Monday, March 2, 2015

Raw Data: Attitudes Relevant to Our Efforts for Animals

Last year, my friend Peg, who owns / runs the local vegan restaurant, was reading The Accidental Activist. It inspired her to contact different departments at the University of Arizona here in Tucson, with the question if anyone would be interested in doing research into vegetarianism. Professor Merrie Brucks got back to her -- she teaches a marketing class in the MBA program there. Every semester, the new class takes on a "client" for whom the class does marketing research. So I'm the client this year (on behalf of VegFund and, ultimately, of course, the animals).

I gave a presentation the first week of classes, and answered questions (the class is 1:15 long, and Professor Brucks had to stop the conversation after we had gone way over). The class was subsequently divided into four groups, and the different groups have been meeting with me to discuss their ideas, research, etc.

VegFund has pledged some money to allow the class to do larger, national surveys with their final questions. This way, we can maximally leverage the efforts of the class, to get the most useful data to allow us to help animals better. Here is my report from being with the class again last Wednesday:


The four groups are doing their exploratory research -- more in-depth interviews and surveys of individuals that are intended to both utilize the research techniques they are learning in class, as well as to inform the design of their larger final survey. Professor Brucks, the class, and I asked questions and gave feedback.

There were several universal findings:

1. Everyone views veganism as much much harder than vegetarianism, and views vegans negatively (angry, fanatics, judgmental).
2. Everyone views chicken as healthy. Everyone who talked about health ate a lot of chicken.

I have pages of notes. As you might guess, some groups were further along. It was interesting to learn about the different research methods intended to get at people's true motivations / opinions, rather than their rationalizations or desired view of themselves. Here are just a few items in addition to the above:


Group 1: Food Choice Motivations (general, not veg-specific)

When we met a few weeks ago, two of the people in this group had very different views on what they should be doing.
Looking to separate out what people think they should do vs what they actually do.
Motivations run into so far (in order of prevalence): health (chicken), religion, animal issues, environment


Group 2: Social Norms and Stigmas

One aspect is looking at people's perceptions of the ladder, meat lover à omnivore à meat-reducer à vegetarian à vegan (a general theme of the class).

Most interesting here was their word association. Words like "meat" and "steak" and "chicken" all had positive associations, but "Tyson chicken" and "factory farming" had negative. "Tofu" was neutral, "faux meat" bad ("disgusting").

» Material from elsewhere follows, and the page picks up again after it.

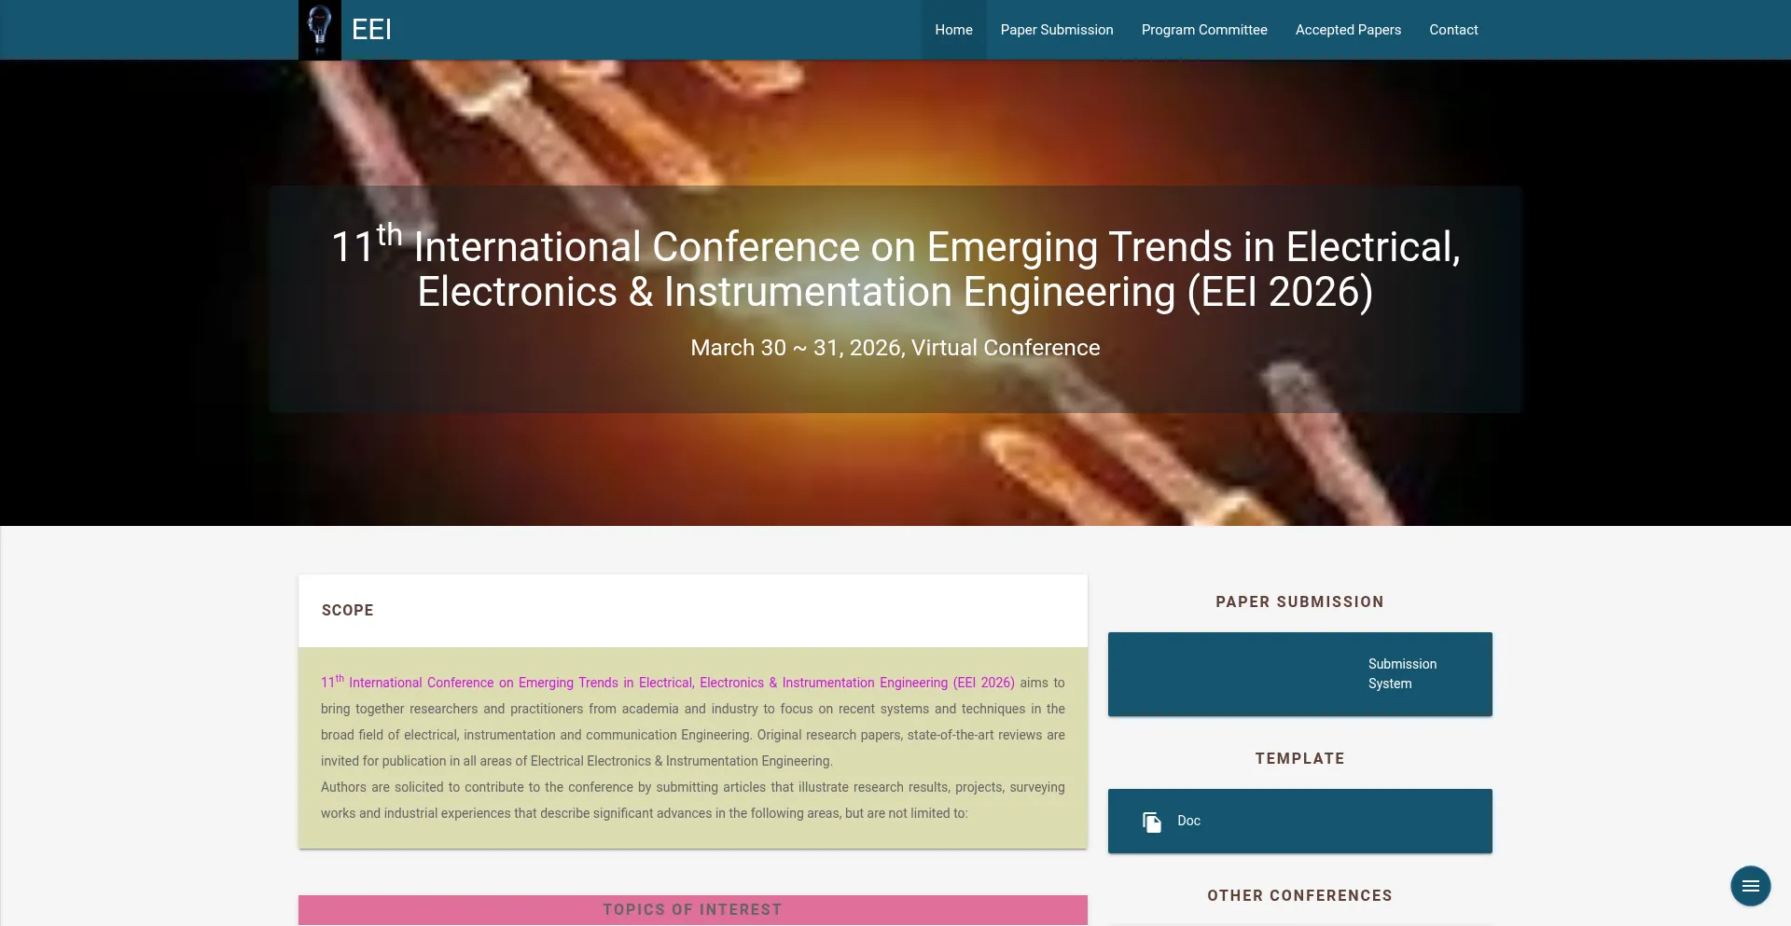Navigate to the Paper Submission page
The image size is (1791, 926).
(1056, 29)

They asked what a person would choose as their last meal (steak, surf-and-turf), and asked what one food they would eat for the rest of their life (chicken, because it is healthy). One of the team members was interviewing another team member's roommate, and asked when the last time the roommate had had a meatless meal. "Oh, I can't remember. Has been ages." But they had just had vegetarian pad thai the night before.

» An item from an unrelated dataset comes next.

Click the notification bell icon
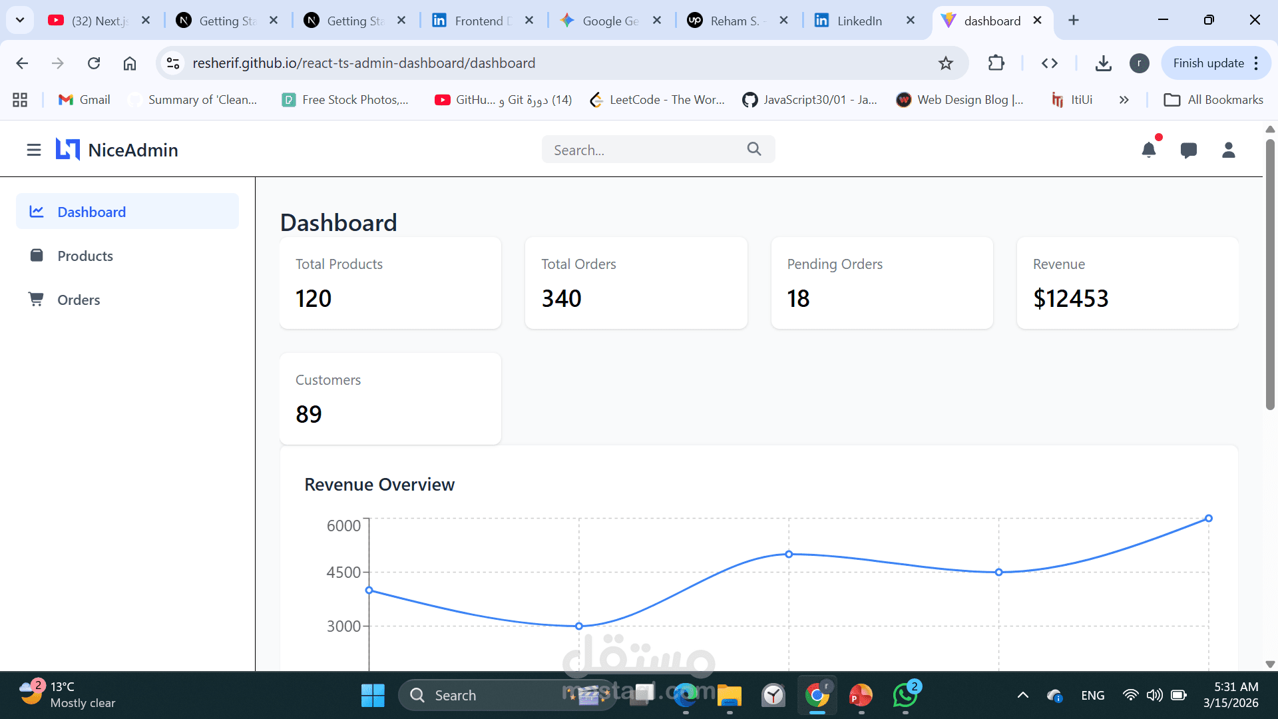1149,150
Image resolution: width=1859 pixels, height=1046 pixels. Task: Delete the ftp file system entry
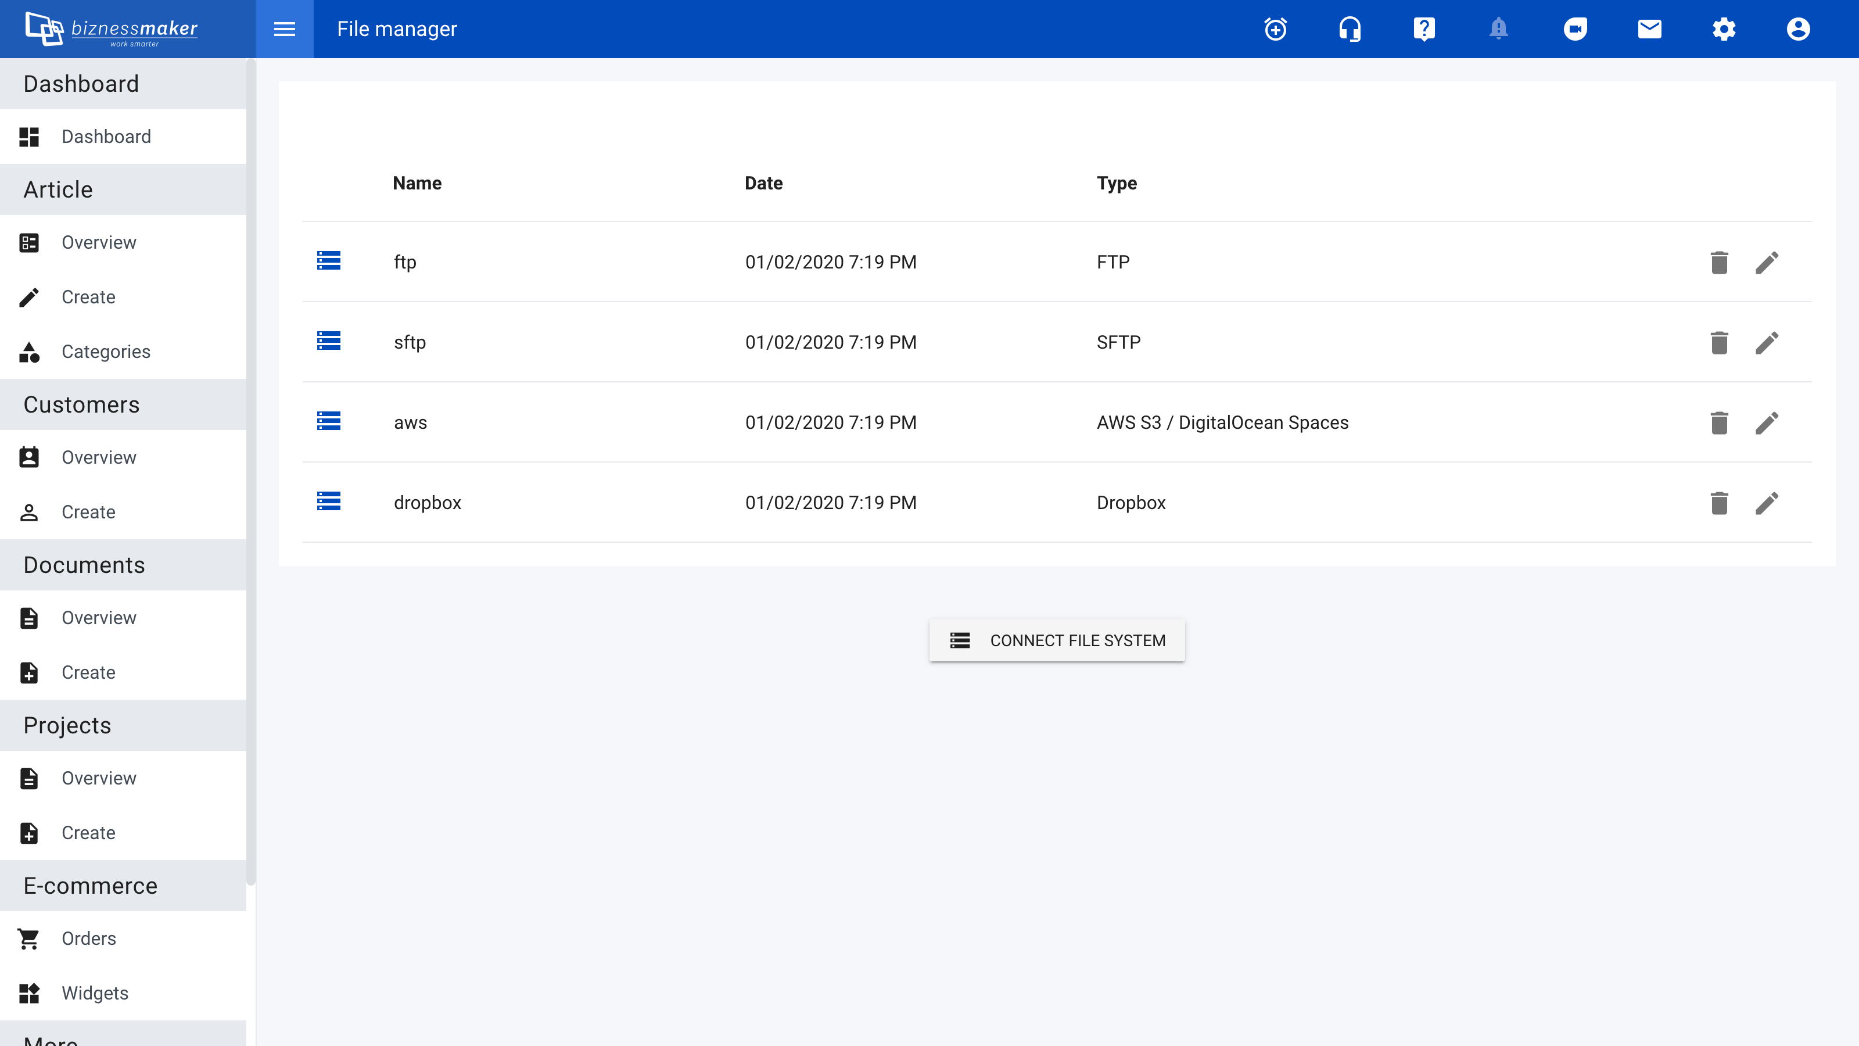coord(1719,262)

Group 3: Vegetarian Products and Restaurants

People don't see vegetarian products as healthier than eating chicken; think eating healthier means replacing red meat with chicken.

People can imagine eating veg for breakfast and lunch, but not dinner. Need to have meat to be satisfied. (Discussion of Bittman's "Vegan Before Six" idea.)


Group 4: Animal Suffering

Very hard to discuss; people immediately defensive.

Cognitive dissonance.

People think cows, pigs, and chickens are all treated the same.

Rationalizations (in order of prevalence): Top of food chain, religion, just how it is, healthy to eat meat.

People say it is worse in other countries (China).